You can then reference those data structures using the +Attributes (Data Structure Name) syntax in the API reference later on.

Notice that you can model inheritance and composition in a very nice way, which can make for some very reusable components, and that there is room for comments and descriptions to do away with any ambiguity that isn’t already dealt with via the name and example value.

It Could Be Better

Its not all great (even though it is pretty good).

I had a lot of issues with common headers in my API Blueprint, like a common header for identifying the source of a request, or even the requirement of an Authorization header. This was mostly just me not wanting to repeat myself, as I didn’t want to have to specify the exact same header for every single endpoint in the documentation, and have the examples be executable. Even the ability to specify variables to be substituted into the blueprint in a later place would have been better. I really don’t like having the same information stated in multiple locations. It makes maintenance a gigantic pain.

Another rough patch is that there seem to be a number of different ways to accomplish the same sort of thing (reduced duplication when dealing with request/response templates). You can use models (which can define headers, bodies and schemas) or you can use data structures (which are less JSON specific and more general, but can’t do headers) or you can manually specify the information yourself in every section. It can be difficult to determine the best tool to use.

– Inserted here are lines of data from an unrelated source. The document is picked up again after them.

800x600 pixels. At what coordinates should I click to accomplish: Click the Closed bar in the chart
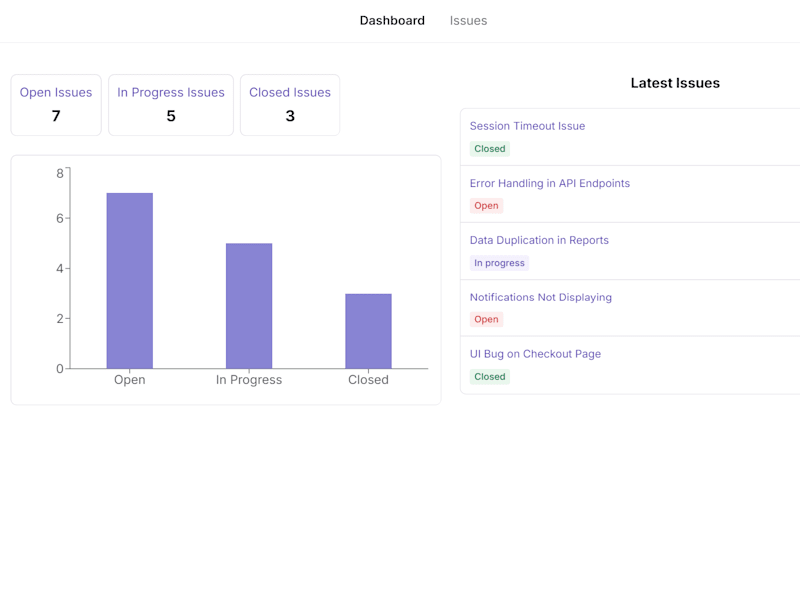[368, 331]
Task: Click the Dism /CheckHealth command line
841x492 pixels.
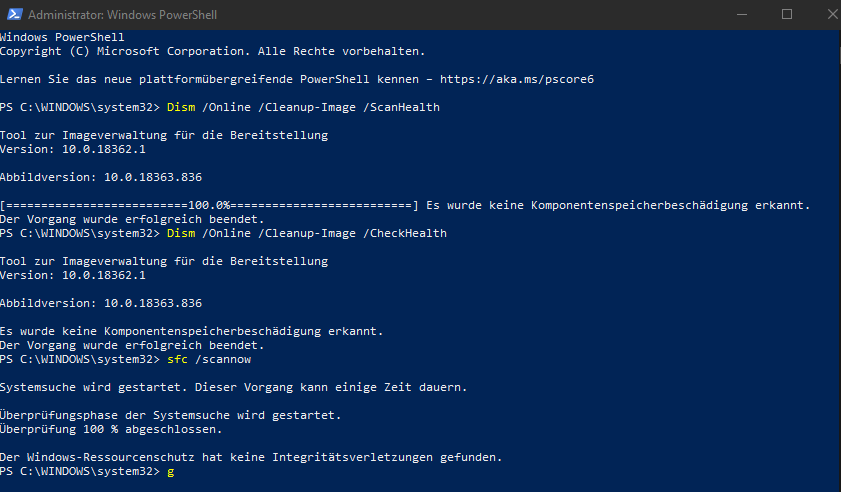Action: (306, 233)
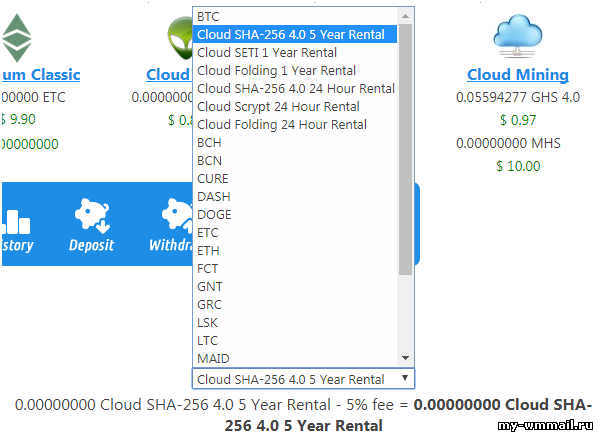Open the Ethereum Classic link
The height and width of the screenshot is (435, 598).
[41, 75]
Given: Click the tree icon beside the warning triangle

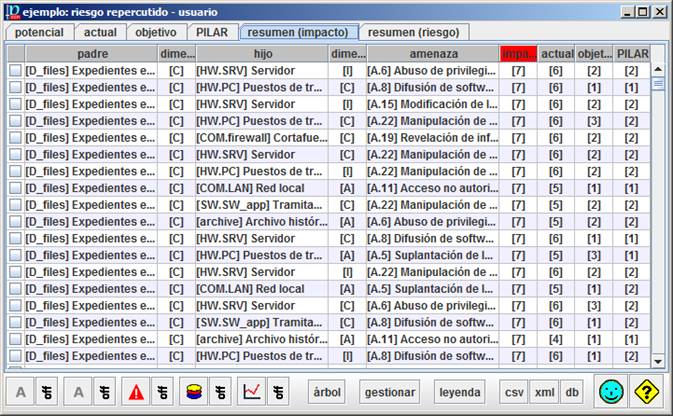Looking at the screenshot, I should click(162, 392).
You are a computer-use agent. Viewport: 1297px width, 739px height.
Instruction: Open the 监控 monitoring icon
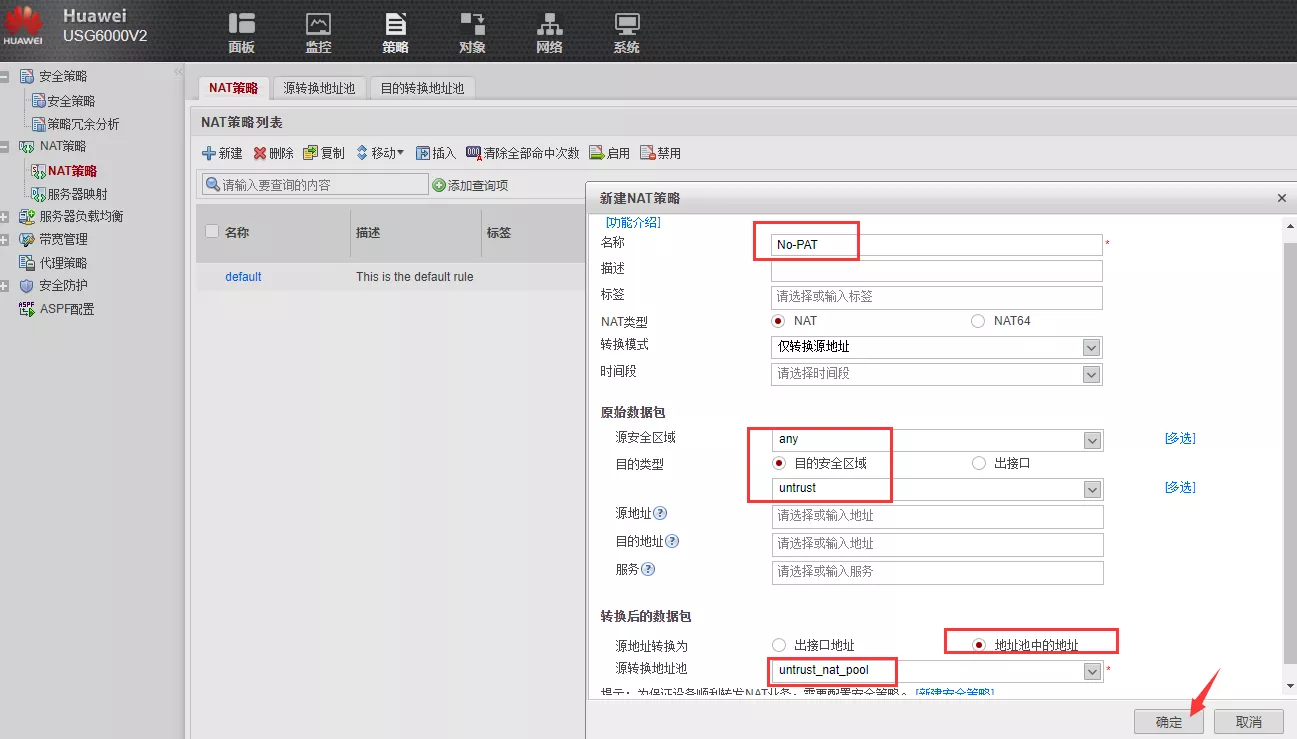[x=318, y=24]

I assume that this is a result of the service changing quite rapidly and that it will likely settle down as it gets more mature.

Finally, because of the nature of the markdown, it can be quite hard to determine if you have actually done what you wanted to do, in terms of the Apiary specific data structures and specifications. If you mistype or leave out some required syntax, its probably still valid markdown, so your documentation still works, but it also doesn’t quite do the right thing. There is some syntax and semantic checking available in the online editor, which is awesome, but it can be a bit flakey at times itself. Still, I imagine this will improve greatly as time goes on.

Conclusion

As a step up from normal API documentation (either in a Wiki or using some sort of Markdown), Apiary offers a number of very useful features. By far the most useful is the ability for the specification to actually create an executable service, as well as pass requests through to your real service. This can really improve the turnaround time for validating your designs and is a major boon for API development.

At a conceptual level, I’m still disappointed that we have to document our API’s, rather than somehow exposing that information from the API itself. My ideal situation would be if that sort of ability was included as part of the source of the API. I still hate the fact that the two can very easily get out of sync, and no matter how hard you try, the only source of truth is the actual executable code. Its the same problem with comments in your code. If you can’t make the code express itself well enough, you have to resort to writing around it.

If I have to document though, I want the documentation to be verifiable, and Apiary definitely provides that.